Print out, word for word, the part of the listing starting with the line that contains "The width and height of the screenshot is (500, 456)." and going on through the line that contains "What do you see at coordinates (164, 956)", including both of those lines.
........
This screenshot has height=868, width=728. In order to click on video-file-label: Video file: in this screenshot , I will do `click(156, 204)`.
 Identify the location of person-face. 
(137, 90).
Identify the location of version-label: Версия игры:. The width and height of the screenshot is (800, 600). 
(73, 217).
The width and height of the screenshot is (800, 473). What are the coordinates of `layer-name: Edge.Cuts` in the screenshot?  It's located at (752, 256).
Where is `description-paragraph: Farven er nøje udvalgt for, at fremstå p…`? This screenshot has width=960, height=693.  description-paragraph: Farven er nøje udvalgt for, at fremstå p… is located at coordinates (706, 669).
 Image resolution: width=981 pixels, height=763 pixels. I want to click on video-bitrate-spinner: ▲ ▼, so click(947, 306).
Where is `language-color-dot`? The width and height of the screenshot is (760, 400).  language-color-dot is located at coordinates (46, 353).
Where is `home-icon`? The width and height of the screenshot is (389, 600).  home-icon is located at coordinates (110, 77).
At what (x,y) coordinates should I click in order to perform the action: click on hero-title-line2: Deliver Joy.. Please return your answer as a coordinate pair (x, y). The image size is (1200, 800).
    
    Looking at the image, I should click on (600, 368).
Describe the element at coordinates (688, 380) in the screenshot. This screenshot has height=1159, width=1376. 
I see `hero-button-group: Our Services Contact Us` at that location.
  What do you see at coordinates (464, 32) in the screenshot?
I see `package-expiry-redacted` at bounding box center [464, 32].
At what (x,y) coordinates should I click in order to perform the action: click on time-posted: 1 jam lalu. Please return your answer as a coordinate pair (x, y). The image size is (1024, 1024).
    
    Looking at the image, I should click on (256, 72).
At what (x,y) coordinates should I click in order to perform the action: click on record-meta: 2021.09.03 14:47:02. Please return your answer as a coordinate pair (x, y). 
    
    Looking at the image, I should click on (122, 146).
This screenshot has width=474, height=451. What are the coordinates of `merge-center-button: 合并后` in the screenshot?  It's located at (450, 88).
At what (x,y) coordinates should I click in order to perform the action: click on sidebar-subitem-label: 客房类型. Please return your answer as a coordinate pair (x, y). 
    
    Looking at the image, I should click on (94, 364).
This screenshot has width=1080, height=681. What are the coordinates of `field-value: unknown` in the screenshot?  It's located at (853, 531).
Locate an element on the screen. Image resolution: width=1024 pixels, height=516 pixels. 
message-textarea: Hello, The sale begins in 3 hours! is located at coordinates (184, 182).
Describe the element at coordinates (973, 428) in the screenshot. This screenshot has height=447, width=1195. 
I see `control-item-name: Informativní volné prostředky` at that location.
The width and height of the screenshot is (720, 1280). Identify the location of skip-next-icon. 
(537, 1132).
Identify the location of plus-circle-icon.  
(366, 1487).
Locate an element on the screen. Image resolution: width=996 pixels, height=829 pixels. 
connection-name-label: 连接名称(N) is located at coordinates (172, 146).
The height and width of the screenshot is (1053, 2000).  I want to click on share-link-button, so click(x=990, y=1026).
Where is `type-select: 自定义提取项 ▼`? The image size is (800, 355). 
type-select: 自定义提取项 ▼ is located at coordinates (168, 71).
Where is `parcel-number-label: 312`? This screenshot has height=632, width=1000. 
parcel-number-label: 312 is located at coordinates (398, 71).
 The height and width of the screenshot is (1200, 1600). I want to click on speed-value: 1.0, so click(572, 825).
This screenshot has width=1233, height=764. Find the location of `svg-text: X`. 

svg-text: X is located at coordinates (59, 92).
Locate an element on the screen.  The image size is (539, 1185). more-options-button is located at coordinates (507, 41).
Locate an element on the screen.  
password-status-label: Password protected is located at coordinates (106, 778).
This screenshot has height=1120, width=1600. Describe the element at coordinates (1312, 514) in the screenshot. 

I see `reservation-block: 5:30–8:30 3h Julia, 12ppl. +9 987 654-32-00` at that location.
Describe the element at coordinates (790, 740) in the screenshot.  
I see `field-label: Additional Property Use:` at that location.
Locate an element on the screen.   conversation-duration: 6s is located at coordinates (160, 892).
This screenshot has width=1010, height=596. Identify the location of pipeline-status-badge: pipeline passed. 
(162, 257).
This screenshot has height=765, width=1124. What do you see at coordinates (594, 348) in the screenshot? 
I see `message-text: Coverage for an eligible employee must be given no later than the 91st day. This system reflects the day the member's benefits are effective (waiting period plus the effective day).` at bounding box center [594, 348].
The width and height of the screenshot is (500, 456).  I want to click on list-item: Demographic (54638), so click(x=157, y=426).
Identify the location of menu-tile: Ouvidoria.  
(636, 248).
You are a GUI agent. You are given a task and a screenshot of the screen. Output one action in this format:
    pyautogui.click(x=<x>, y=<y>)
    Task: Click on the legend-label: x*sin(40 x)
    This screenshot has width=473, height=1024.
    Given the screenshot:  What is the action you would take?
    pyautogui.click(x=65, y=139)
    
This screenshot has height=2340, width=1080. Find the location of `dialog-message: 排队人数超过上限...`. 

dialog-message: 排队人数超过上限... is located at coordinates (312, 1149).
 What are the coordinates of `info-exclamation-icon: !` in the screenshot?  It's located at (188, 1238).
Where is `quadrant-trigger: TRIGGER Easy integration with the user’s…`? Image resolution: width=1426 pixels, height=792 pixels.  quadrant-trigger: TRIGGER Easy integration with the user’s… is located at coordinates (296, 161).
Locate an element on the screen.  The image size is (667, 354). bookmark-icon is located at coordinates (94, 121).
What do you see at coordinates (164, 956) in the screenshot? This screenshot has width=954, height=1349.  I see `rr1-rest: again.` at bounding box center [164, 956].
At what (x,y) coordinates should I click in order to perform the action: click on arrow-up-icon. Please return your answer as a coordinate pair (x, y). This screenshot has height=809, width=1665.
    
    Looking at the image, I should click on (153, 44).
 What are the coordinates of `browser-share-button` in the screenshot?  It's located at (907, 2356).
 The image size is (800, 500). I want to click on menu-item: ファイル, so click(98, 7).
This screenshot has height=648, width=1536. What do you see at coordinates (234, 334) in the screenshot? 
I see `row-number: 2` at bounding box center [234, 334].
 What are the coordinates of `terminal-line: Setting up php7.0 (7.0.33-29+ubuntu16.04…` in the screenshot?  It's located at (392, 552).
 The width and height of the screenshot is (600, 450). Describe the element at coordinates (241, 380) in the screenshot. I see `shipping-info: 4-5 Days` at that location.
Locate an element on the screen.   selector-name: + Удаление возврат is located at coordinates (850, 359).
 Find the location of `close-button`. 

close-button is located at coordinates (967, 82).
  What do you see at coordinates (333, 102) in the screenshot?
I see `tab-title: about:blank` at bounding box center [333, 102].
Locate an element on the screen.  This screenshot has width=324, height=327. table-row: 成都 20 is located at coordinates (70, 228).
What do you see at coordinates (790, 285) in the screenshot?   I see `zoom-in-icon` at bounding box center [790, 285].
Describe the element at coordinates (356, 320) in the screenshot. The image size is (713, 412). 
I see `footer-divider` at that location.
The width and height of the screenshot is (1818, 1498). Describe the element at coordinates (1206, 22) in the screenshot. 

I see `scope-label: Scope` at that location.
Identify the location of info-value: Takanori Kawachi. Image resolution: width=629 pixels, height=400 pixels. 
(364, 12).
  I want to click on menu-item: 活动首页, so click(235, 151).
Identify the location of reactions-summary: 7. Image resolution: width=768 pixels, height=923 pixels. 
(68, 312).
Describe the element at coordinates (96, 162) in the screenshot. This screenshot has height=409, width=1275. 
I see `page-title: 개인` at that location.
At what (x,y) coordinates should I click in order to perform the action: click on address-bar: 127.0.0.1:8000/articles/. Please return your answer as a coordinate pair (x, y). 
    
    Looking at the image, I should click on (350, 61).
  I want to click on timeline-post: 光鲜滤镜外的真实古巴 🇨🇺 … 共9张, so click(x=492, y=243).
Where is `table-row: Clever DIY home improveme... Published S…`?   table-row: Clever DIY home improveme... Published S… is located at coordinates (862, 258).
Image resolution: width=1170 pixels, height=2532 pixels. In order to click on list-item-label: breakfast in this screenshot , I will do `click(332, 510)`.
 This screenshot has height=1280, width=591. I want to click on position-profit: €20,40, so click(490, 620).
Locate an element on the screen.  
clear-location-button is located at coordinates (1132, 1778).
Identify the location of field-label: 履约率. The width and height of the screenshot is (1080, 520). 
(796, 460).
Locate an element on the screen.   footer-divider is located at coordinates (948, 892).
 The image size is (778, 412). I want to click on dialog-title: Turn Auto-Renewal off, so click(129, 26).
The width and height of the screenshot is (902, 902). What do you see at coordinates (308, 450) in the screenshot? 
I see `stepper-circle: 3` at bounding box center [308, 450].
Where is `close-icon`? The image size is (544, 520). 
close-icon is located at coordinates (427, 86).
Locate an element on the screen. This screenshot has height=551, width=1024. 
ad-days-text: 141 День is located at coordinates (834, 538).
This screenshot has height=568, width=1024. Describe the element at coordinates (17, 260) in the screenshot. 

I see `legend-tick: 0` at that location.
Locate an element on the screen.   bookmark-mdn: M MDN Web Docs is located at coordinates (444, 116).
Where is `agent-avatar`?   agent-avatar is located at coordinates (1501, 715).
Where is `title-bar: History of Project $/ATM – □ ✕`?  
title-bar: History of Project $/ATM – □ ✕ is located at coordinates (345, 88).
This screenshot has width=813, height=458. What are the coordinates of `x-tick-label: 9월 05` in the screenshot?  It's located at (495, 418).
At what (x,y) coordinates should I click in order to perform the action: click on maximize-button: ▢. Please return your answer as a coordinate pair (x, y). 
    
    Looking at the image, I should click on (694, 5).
........
* Worked solution:
The width and height of the screenshot is (500, 456).  I want to click on list-item: Demographic (54638), so click(x=157, y=426).
Identify the location of menu-tile: Ouvidoria.  
(636, 248).
You are a GUI agent. You are given a task and a screenshot of the screen. Output one action in this format:
    pyautogui.click(x=<x>, y=<y>)
    Task: Click on the legend-label: x*sin(40 x)
    This screenshot has width=473, height=1024.
    Given the screenshot:  What is the action you would take?
    pyautogui.click(x=65, y=139)
    
This screenshot has height=2340, width=1080. Find the location of `dialog-message: 排队人数超过上限...`. 

dialog-message: 排队人数超过上限... is located at coordinates (312, 1149).
 What are the coordinates of `info-exclamation-icon: !` in the screenshot?  It's located at (188, 1238).
Where is `quadrant-trigger: TRIGGER Easy integration with the user’s…`? Image resolution: width=1426 pixels, height=792 pixels.  quadrant-trigger: TRIGGER Easy integration with the user’s… is located at coordinates (296, 161).
Locate an element on the screen.  The image size is (667, 354). bookmark-icon is located at coordinates (94, 121).
What do you see at coordinates (164, 956) in the screenshot? This screenshot has width=954, height=1349.  I see `rr1-rest: again.` at bounding box center [164, 956].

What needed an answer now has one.